The evolution of genome compression and genomic novelty in RNA viruses

Abstract
The genomes of RNA viruses are characterized by their extremely small size and extremely high mutation rates (typically 10 kb and 10−4/base/replication cycle, respectively), traits that are thought to be causally linked. One aspect of their small size is the genome compression caused by the use of overlapping genes (where some nucleotides code for two genes). Using a comparative analysis of all known RNA viral species, we show that viruses with larger genomes tend to have less gene overlap. We provide a numerical model to show how a high mutation rate could lead to gene overlap, and we discuss the factors that might explain the observed relationship between gene overlap and genome size.
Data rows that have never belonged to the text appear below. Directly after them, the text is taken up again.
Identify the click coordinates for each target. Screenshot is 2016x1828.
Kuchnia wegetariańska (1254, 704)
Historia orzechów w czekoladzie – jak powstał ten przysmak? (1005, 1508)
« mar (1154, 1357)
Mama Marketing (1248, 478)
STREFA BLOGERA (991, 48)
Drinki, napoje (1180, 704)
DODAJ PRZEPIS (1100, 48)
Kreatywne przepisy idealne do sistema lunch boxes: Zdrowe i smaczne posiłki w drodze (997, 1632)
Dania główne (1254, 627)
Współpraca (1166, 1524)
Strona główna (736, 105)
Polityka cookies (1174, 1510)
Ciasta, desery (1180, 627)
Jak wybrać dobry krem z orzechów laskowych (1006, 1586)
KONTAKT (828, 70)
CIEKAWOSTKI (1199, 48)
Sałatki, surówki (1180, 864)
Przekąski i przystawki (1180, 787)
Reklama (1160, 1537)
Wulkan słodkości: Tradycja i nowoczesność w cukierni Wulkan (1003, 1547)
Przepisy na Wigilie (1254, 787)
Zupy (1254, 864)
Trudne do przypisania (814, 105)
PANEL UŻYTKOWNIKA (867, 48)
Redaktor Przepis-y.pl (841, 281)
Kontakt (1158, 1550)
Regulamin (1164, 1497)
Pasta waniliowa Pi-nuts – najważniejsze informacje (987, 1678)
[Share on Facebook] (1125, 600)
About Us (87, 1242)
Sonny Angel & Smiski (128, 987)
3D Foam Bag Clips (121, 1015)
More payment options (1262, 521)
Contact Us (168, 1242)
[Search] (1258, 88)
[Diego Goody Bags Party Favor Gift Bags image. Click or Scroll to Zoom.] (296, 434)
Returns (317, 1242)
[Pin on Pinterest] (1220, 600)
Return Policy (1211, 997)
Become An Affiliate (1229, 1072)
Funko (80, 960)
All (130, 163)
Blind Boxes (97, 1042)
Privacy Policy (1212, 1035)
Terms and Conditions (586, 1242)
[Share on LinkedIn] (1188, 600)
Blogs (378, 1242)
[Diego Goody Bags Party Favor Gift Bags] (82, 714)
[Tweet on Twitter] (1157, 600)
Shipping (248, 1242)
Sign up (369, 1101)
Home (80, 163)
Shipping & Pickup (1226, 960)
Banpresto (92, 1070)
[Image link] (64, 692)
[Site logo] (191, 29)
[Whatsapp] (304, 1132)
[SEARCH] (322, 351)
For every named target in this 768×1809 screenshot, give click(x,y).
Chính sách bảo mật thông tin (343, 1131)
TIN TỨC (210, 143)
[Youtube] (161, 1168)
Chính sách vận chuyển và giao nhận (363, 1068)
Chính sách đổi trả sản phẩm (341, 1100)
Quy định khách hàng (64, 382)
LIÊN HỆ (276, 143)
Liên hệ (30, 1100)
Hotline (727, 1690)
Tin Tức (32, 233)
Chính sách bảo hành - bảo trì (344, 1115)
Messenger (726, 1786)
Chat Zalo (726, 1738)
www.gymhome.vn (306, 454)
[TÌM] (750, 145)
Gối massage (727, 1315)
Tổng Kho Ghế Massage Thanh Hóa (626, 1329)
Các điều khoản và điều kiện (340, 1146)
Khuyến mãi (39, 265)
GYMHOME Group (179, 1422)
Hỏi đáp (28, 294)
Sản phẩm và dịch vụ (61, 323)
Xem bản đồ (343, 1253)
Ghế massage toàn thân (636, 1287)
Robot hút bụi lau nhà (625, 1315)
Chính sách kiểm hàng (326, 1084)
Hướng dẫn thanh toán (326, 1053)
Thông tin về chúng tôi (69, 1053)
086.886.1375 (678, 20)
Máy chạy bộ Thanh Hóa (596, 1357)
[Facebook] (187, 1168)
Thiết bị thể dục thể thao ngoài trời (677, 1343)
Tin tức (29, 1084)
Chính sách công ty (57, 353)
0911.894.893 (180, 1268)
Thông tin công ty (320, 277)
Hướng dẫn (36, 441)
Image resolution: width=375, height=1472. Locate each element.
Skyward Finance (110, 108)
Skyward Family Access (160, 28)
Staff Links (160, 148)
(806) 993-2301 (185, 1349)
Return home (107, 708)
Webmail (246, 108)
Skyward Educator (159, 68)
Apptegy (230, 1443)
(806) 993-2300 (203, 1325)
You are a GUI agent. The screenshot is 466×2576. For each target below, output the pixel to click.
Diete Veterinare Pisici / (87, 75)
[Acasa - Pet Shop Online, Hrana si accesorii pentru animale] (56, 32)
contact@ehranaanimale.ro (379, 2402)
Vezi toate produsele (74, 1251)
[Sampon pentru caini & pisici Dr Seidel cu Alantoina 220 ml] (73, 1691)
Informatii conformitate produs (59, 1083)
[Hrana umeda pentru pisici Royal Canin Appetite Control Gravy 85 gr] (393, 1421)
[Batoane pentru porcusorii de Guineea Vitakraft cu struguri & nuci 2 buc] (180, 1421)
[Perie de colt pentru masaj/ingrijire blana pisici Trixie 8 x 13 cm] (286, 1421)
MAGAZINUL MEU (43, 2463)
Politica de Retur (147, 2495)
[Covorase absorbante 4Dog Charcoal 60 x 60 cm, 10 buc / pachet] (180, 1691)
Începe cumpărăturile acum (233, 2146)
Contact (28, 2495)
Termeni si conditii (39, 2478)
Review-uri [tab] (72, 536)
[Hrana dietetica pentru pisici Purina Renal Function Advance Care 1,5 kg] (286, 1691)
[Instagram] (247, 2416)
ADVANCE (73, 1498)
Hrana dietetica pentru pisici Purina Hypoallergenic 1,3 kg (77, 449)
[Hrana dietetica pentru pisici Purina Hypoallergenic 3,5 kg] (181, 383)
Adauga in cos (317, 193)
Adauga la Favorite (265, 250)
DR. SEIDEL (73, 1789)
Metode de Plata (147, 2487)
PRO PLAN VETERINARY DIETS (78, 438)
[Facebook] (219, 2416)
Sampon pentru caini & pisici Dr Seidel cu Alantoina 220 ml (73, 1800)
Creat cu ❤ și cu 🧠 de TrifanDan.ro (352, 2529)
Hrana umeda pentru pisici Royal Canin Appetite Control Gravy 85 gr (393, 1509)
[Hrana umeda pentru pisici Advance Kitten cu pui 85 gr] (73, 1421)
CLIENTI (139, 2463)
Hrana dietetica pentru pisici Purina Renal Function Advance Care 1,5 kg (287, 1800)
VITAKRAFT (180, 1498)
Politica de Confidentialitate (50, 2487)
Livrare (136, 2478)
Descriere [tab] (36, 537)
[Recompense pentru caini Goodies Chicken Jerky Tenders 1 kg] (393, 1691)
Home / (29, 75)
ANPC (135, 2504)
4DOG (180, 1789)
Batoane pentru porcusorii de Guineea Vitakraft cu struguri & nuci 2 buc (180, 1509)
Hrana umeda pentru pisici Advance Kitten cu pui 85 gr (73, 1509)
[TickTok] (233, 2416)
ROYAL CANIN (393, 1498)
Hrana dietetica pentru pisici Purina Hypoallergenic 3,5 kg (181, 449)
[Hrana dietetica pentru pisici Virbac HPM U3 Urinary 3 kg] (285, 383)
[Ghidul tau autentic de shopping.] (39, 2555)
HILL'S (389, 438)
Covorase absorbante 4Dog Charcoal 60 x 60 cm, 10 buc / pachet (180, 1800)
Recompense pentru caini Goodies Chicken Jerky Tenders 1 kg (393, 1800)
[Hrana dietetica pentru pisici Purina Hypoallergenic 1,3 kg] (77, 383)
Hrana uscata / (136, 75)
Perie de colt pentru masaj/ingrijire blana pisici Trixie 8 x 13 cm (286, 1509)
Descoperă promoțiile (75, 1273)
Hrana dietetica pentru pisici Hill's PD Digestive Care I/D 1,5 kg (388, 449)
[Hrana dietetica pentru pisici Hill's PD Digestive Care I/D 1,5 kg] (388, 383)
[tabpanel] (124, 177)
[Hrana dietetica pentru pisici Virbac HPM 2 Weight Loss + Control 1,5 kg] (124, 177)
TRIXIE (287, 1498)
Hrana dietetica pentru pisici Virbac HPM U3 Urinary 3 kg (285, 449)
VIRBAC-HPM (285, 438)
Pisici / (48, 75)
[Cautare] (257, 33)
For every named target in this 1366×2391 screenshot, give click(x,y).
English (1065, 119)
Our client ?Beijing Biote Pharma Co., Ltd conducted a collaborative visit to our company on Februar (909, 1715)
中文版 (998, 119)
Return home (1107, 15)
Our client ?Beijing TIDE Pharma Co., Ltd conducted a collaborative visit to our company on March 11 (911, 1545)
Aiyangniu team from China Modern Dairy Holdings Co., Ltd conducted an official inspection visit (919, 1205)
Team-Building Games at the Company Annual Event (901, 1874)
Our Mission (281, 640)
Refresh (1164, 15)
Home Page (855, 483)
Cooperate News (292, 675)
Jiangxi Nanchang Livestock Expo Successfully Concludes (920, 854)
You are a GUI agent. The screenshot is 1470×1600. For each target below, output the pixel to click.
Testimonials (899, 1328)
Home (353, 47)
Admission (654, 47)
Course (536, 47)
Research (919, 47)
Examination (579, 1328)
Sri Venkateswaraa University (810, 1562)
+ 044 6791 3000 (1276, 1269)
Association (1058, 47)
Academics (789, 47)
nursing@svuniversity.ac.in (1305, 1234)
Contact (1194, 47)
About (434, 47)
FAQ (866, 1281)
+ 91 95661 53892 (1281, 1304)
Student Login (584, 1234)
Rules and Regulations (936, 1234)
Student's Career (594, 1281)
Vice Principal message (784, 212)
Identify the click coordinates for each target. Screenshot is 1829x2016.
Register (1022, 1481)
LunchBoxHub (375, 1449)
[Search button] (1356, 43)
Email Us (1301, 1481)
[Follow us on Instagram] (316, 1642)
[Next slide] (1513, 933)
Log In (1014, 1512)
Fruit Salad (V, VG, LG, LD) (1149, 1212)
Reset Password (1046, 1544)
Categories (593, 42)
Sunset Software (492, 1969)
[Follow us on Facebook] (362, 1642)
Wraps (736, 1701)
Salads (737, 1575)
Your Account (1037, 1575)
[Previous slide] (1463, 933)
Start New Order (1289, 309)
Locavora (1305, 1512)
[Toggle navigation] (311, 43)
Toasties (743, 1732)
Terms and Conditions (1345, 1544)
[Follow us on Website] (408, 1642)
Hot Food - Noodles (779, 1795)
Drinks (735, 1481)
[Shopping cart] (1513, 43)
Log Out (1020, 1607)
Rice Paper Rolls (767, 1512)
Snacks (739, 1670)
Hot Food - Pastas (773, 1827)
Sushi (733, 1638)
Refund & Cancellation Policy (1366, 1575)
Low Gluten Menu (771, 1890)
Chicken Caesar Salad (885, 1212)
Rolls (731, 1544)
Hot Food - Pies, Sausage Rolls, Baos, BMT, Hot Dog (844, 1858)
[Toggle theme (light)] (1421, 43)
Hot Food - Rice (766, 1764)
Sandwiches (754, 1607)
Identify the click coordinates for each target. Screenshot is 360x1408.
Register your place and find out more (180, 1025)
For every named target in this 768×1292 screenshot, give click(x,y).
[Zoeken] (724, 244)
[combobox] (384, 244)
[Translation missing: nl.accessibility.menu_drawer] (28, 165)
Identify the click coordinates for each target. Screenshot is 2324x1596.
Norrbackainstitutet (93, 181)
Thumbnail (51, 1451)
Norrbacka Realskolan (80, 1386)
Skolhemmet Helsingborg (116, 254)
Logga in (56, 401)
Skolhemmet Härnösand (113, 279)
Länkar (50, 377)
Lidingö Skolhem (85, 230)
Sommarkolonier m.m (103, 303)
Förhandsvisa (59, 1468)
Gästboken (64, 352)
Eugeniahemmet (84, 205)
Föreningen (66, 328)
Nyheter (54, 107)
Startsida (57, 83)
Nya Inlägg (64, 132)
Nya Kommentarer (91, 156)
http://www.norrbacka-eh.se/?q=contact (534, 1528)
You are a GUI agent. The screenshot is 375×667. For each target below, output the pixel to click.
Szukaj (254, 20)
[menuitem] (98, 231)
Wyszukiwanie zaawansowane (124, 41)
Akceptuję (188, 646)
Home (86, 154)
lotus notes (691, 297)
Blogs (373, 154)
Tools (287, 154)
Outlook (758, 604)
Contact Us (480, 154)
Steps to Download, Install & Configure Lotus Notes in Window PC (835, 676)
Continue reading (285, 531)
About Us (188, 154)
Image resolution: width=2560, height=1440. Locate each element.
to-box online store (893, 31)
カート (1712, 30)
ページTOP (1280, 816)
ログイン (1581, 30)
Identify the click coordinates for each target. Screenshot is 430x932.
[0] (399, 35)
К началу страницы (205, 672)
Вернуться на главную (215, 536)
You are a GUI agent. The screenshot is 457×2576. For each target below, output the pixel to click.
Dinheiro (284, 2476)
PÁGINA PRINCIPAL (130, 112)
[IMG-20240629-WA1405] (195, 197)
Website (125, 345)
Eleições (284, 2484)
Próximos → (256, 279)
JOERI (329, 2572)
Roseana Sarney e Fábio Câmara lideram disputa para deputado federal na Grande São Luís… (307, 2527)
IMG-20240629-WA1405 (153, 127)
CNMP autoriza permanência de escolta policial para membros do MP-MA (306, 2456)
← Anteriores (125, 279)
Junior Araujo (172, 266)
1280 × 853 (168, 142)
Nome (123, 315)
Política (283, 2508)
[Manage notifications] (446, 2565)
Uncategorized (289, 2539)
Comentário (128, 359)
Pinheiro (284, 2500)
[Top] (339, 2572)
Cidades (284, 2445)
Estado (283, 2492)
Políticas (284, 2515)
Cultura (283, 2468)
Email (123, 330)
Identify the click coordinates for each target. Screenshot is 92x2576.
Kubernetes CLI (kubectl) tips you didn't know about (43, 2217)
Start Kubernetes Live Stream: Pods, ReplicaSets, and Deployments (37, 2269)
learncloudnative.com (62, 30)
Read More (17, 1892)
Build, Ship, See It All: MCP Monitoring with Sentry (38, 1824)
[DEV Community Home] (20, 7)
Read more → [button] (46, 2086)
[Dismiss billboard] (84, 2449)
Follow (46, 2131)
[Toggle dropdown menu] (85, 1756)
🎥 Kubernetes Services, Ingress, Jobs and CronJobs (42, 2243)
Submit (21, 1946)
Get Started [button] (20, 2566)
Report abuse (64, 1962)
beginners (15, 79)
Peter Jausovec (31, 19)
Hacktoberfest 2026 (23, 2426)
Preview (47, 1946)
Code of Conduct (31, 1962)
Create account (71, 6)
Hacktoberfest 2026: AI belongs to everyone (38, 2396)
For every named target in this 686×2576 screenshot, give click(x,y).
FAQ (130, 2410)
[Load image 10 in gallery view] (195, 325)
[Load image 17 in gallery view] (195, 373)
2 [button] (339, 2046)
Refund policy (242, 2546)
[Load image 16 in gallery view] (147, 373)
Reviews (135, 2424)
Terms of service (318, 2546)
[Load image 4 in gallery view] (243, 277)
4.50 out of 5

We also propose a model for the evolution of gene overlap based on the co-opting of previously unused ORFs, which gives rise to two types of overlap: (1) the creation of novel genes inside older genes, predominantly via +1 frameshifts, and (2) the incremental increase in overlap between originally contiguous genes, with no frameshift preference. Both types of overlap are viewed as the creation of genomic novelty under pressure for genome compression. Simulations based on our model generate the empirical size distributions of overlaps and explain the observed frameshift preferences. We suggest that RNA viruses are a good model system for the investigation of general evolutionary relationship between genome attributes such as mutational robustness, mutation rate, and size.